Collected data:
++++++
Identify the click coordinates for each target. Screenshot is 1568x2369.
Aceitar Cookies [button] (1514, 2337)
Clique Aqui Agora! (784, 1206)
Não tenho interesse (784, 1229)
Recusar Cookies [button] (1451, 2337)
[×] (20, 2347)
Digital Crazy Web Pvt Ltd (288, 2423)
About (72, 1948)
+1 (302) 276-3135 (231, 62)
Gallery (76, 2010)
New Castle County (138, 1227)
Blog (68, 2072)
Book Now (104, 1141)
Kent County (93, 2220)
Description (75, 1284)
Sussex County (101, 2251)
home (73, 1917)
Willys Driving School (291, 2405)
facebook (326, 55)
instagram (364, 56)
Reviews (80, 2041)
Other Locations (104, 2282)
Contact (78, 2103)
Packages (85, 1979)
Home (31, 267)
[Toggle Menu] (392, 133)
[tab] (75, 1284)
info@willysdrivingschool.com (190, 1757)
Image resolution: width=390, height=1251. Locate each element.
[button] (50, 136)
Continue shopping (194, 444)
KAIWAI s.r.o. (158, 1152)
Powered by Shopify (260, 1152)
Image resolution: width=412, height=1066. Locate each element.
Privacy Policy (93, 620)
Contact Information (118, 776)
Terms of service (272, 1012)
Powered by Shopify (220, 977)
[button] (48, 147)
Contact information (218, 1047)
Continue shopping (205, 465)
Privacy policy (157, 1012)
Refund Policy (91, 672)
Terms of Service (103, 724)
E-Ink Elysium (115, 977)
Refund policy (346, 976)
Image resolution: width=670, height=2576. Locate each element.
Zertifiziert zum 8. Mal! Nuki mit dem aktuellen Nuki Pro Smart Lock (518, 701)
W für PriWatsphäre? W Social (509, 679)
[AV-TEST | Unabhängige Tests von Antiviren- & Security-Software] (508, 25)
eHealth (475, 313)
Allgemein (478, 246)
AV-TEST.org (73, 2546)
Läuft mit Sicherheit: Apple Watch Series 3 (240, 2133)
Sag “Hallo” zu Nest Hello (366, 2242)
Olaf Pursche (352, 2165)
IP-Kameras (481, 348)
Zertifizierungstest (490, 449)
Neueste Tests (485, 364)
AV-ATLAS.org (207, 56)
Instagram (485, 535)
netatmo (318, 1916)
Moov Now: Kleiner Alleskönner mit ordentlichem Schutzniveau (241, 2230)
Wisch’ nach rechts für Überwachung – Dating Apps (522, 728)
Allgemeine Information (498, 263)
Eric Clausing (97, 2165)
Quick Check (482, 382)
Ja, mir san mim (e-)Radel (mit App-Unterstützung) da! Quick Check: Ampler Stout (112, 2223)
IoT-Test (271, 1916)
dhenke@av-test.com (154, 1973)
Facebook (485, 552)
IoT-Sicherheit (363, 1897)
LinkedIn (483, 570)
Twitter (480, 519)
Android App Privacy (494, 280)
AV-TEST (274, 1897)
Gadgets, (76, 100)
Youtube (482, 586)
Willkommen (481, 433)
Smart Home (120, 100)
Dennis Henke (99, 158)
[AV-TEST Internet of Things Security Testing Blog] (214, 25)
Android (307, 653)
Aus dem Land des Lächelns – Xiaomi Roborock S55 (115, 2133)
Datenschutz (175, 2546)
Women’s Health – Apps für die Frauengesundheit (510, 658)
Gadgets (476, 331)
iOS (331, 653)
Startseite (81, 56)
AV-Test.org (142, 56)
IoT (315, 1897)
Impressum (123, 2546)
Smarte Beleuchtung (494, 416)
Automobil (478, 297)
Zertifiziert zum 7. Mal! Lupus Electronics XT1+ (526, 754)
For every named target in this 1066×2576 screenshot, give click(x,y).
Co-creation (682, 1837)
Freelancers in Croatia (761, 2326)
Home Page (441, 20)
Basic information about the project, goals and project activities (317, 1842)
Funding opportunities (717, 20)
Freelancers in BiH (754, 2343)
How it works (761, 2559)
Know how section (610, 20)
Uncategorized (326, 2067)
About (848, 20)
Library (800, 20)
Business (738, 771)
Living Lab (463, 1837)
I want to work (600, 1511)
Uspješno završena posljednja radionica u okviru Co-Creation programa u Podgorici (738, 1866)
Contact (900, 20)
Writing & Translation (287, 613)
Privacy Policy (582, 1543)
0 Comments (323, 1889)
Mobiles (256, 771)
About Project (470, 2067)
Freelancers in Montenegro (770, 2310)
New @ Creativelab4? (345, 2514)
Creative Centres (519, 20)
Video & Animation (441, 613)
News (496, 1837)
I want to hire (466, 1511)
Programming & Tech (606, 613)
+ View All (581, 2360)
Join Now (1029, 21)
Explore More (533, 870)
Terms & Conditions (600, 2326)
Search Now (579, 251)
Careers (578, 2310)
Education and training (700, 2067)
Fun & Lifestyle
++++++
## [TASK OBJECTIVE]
Exactly the lines from the one containing "I want to hire (466, 1511)" to the final line of the entries must be restated, and no others.

## [WRITTEN RESPONSE]
I want to hire (466, 1511)
Programming & Tech (606, 613)
+ View All (581, 2360)
Join Now (1029, 21)
Explore More (533, 870)
Terms & Conditions (600, 2326)
Search Now (579, 251)
Careers (578, 2310)
Education and training (700, 2067)
Fun & Lifestyle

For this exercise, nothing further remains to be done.